On the one hand, IT feels safer than it did a year ago. But on the other, more than half of U.S. respondents acknowledge there are more ways to attack business networks now than ever before.

Attention Getter

The hot-button issue over the past 12 months has been data loss to theft or negligence. When a Veterans Affairs Department laptop and removable hard drive containing 26.5 million personnel records was stolen in May, it underscored the risk to other organizations. "Events drive business decisions," says Alastair MacWillson, global managing partner of Accenture's security group. A year ago, the driver was malware attacks; this year, it's data loss and theft.

Customer data breaches are on the rise. Data is the central commodity for attackers who want to commit fraud or profit from identity theft, and increasingly security pros find their systems in the crosshairs of profit-seeking criminals, not just thrill-seeking troublemakers. In last year's survey, only 6% of U.S. companies reported that customer records had been compromised in some way, and only 5% encountered identity theft. This year, those percentages almost doubled, to 11% and 9%. The problem is worse in China, where 23% of companies said customer data has been compromised and 27% have been involved in some way with identity theft.
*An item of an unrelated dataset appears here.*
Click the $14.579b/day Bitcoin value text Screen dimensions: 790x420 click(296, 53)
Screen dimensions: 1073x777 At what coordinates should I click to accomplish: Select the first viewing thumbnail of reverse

Infosec TitheHighly publicized breaches have led to at least 33 state laws created to force businesses to report customer data losses. Congress is mulling several bills aimed at stanching the flow of lost consumer and financial data.

Leo Dittemore, director of IS security administration at HealthCare Partners, took the VA data theft as a wake-up call to push security initiatives at the insurance and health care company. Employees download patient data onto laptops, and Dittemore is sure some staffers take that information home. "I'm all for people doing work on their own time," he says. "But the data has to be protected." It would be difficult for HealthCare Partners to prohibit employees from working with data after office hours, since the company makes money based on the amount of work it does with those files. "It's a pay-for-performance model," Dittemore says.

HealthCare Partners lacks internal rules about when employees can download patient information; Dittemore is writing a policy to govern data use and movement.

"The VA got everyone's attention," agrees Joel Garmon, director of information security for Florida Power & Light, which is reassessing how it stores customer data and who has access to that information. "We're restricting some access and tightening controls."

Technology and training are important to preventing customer data breaches, which also have struck American International Group and Fidelity Investments, among others, this year. Most businesses have policies that outline system and data access for employees, but those rules vary significantly in what they govern, according to our survey. Among U.S. companies, nearly two-thirds of security policies lay out who has access to data and how it can be used. Slightly more than half of policies explain where customer data can and can't be stored. European companies are more likely to formalize rules on who has access to customer data and where it can be stored.

Only 28% of U.S. security policies state that customer data must be encrypted, a shortcoming that has cost organizations that lost data. Enterprise security policies in China and India are much more likely to state that all customer data must be encrypted.

In an attempt to protect customer data, U.S. companies are informing employees about privacy standards (64%), securing Web transactions (52%), and encrypting communications (42%) more than companies in other countries. Nearly half of U.S. companies monitor employees' inbound e-mail and Web site usage, while more than a quarter monitor use of instant messaging and the content of outbound e-mail messages.